Le football colombien a sombré dans le chaos lors d’un affrontement très attendu entre Independiente Santa Fe et America de Cali, où des scènes de violence inouïes ont éclaté, révélant une réalité inquiétante à l’Él Campin de Bogotá.
Des clashes qui font froid dans le dos
Ce samedi soir, le choc entre Santa Fe et America de Cali a été interrompu pendant presque une heure après que les supporters enragés aient envahi le terrain, transformant le stade en véritable champ de bataille. Les violences ont débuté au 33e minute de jeu, forçant l’arbitre à évacuer les joueurs vers les vestiaires. Des images troublantes montrent des fans armés de bâtons et d’autres objets s’affrontant sur le gazon.
Intervention des forces de l’ordre
Face à l’escalade de la violence, la police anti-émeute a été déployée sur le terrain, utilisant des gaz lacrymogènes pour tenter de repousser les fauteurs de troubles. Malgré cette intervention, il a fallu près d’une heure pour que la situation soit sous contrôle, laissant le public et le personnel de sécurité inquiet.
Un retour sur le terrain contesté
Le match a finalement repris, mais la décision d’autoriser la reprise du jeu a suscité une vague de critiques, beaucoup estimant que les conditions restaient dangereuses. Le score final de 0-0 est devenu anecdotique face à la gravité des incidents.

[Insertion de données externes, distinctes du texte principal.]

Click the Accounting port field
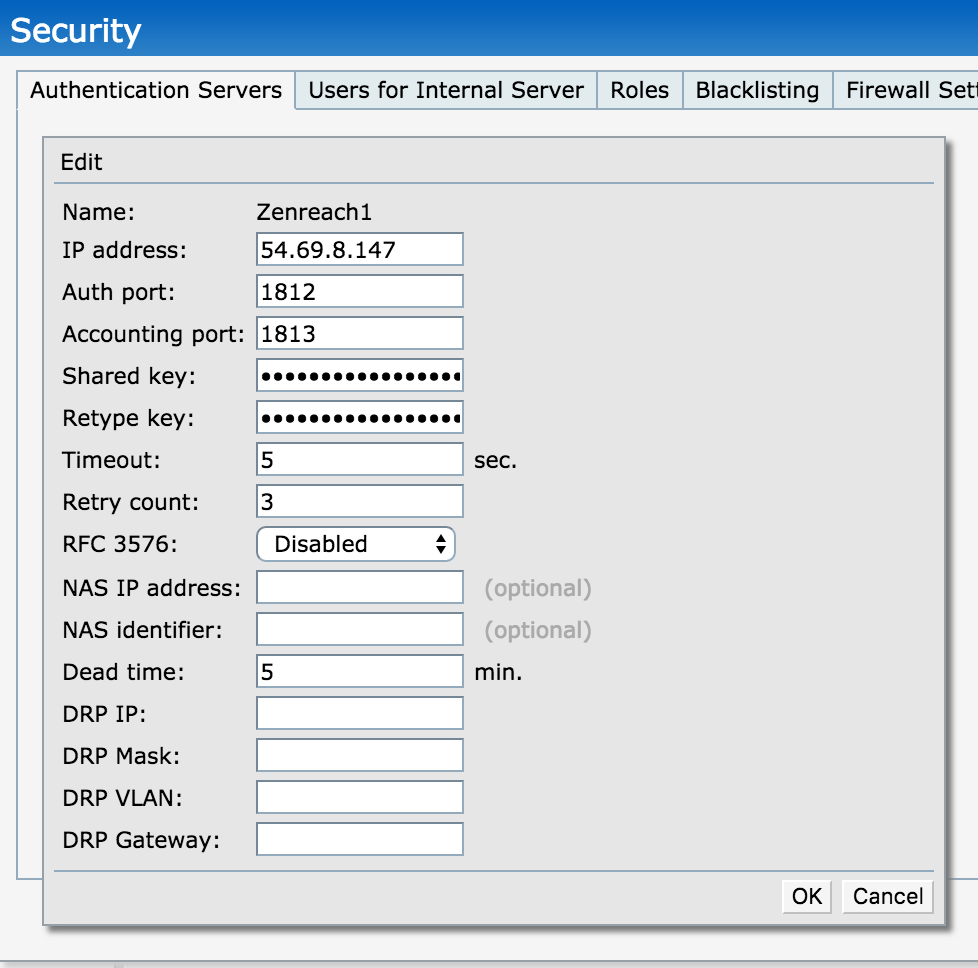Viewport: 978px width, 968px height. click(359, 333)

Appel à des sanctions sévères
Les événements ont provoqué une réaction immédiate des autorités et des équipes. Le manager d’America de Cali, David Gonzalez, a exprimé son indignation sur l’attaque subie par son gardien, appelant à plus de responsabilité et de sanctions pour ceux qui ont enfreint les lois. Les autorités de football de Bogotá ont ouvert une enquête formelle pour identifier les responsables et envisager des sanctions sévères contre les clubs.